(Extracted data entries)
* * * *

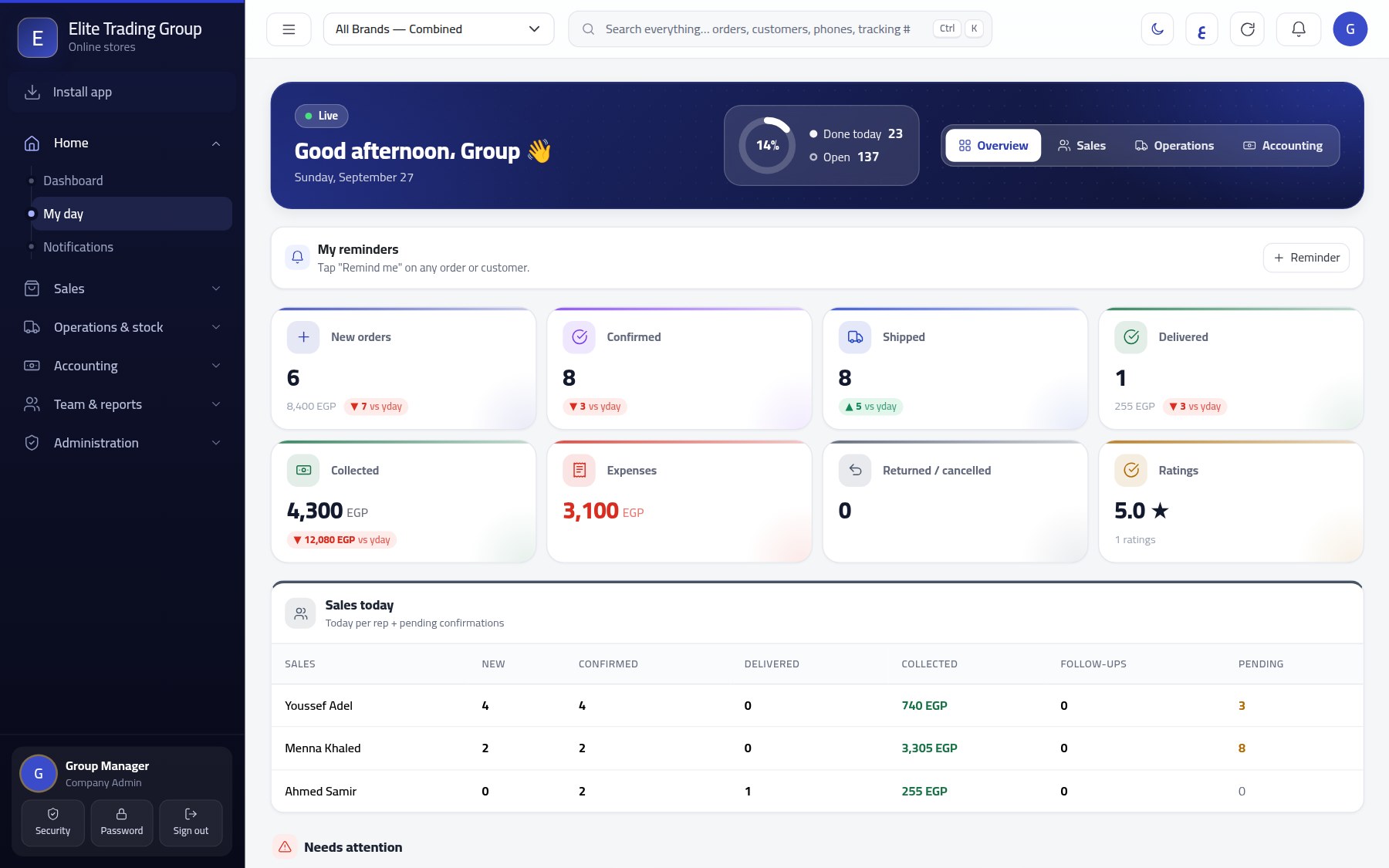Click the + Reminder button
The width and height of the screenshot is (1389, 868).
pyautogui.click(x=1306, y=258)
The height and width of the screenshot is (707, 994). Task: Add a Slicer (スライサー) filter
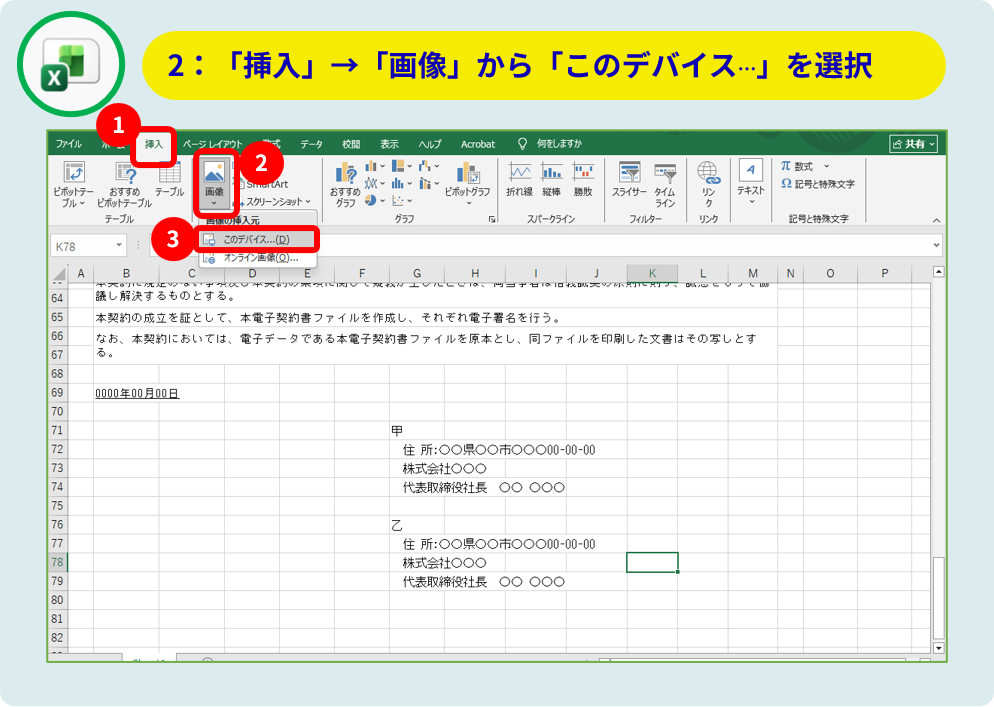[629, 176]
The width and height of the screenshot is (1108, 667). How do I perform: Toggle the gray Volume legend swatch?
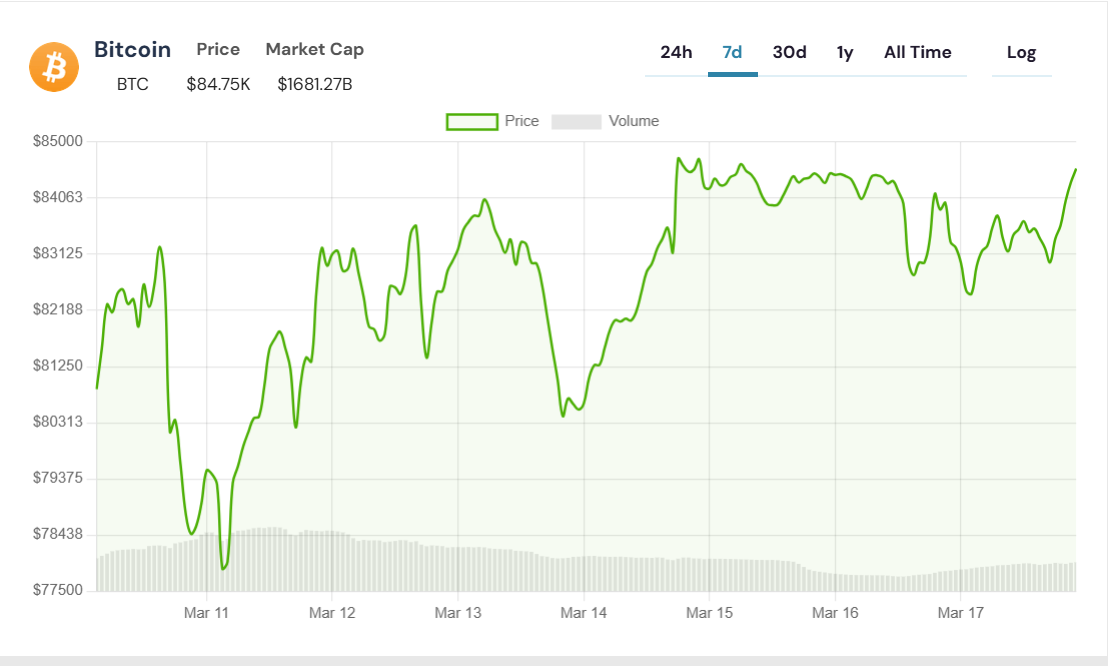click(x=576, y=122)
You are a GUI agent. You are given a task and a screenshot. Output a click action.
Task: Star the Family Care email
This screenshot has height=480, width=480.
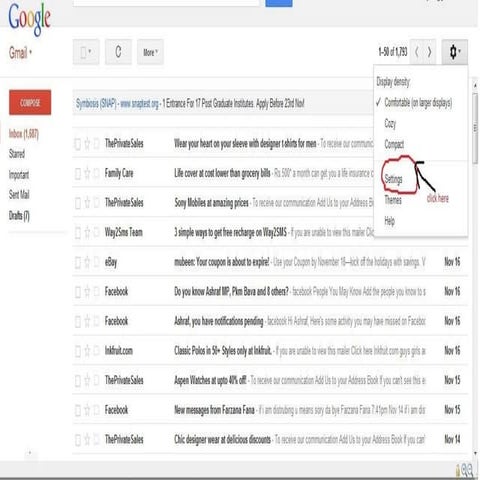pyautogui.click(x=87, y=173)
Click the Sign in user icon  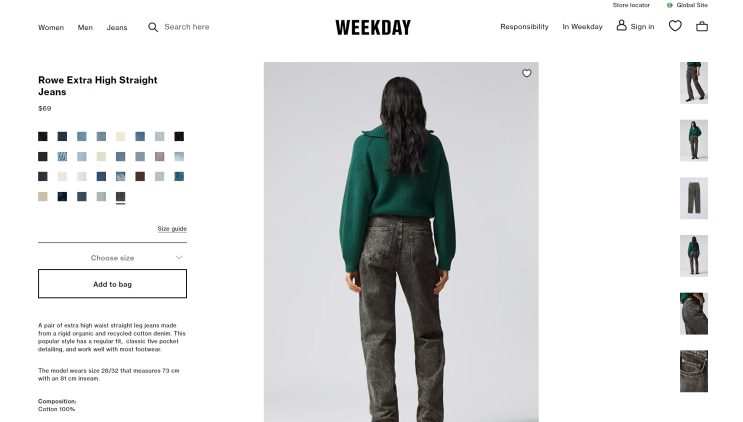click(x=621, y=25)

* * * *

=== Your goal ===
Within these entries, output exactly the lines starting at the one with "The height and" and finishing at the one with "You are a GUI". Leave pictures out of the output.

=== Response to this exercise ===
The height and width of the screenshot is (707, 994). Task: Add a Slicer (スライサー) filter
[629, 176]
The width and height of the screenshot is (1108, 667). How do I perform: Toggle the gray Volume legend swatch?
click(x=576, y=122)
You are a GUI agent. You are given a task and a screenshot. Output a click action.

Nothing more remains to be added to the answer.